------ Data records

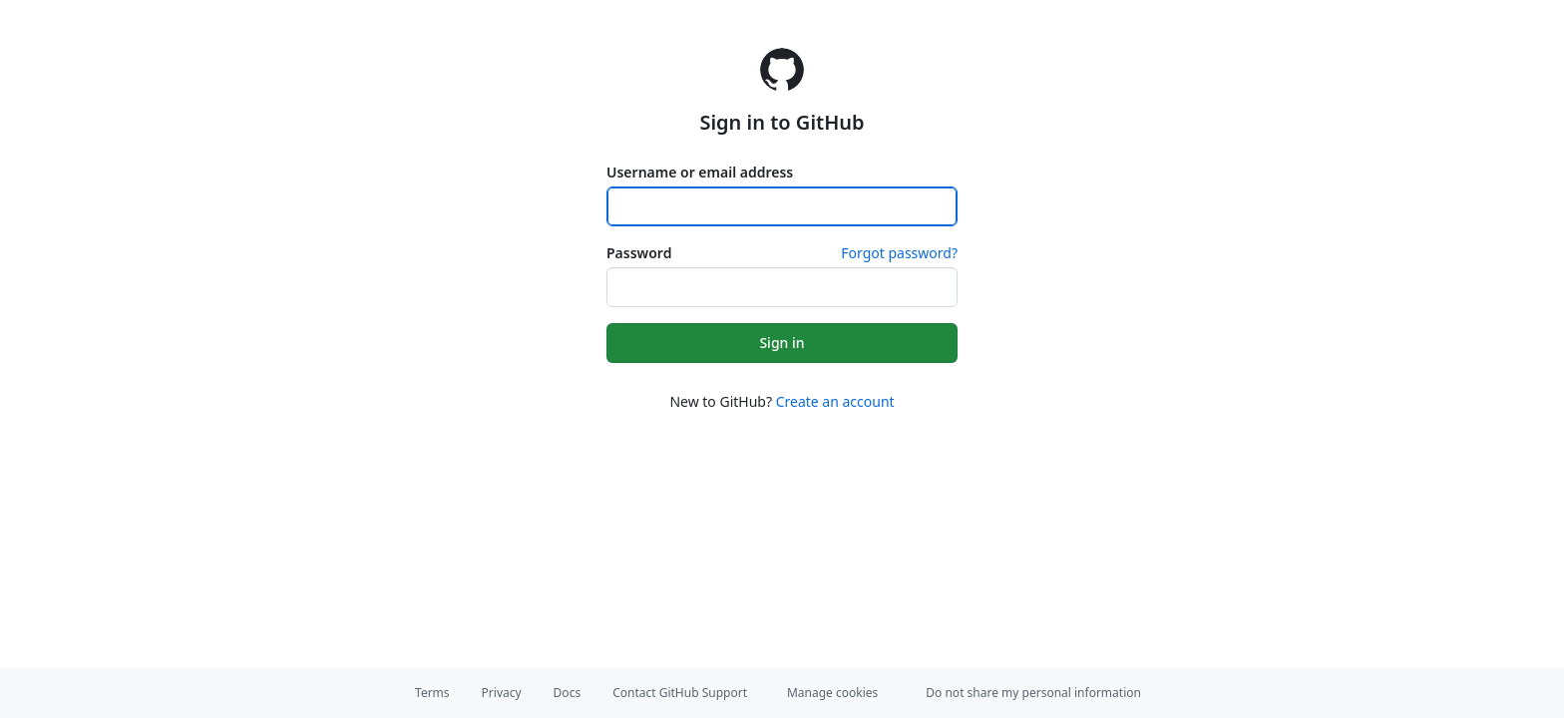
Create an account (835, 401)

------------
------ Data records

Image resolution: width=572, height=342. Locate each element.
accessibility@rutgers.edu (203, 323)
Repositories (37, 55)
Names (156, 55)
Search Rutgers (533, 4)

------------

Set down everything from the line containing "Image resolution: width=572, height=342." down to the line containing "Search Rutgers (533, 4)", both of those lines included, exactly as they appear in the entries.

• [Task result]:
Image resolution: width=572, height=342. Locate each element.
accessibility@rutgers.edu (203, 323)
Repositories (37, 55)
Names (156, 55)
Search Rutgers (533, 4)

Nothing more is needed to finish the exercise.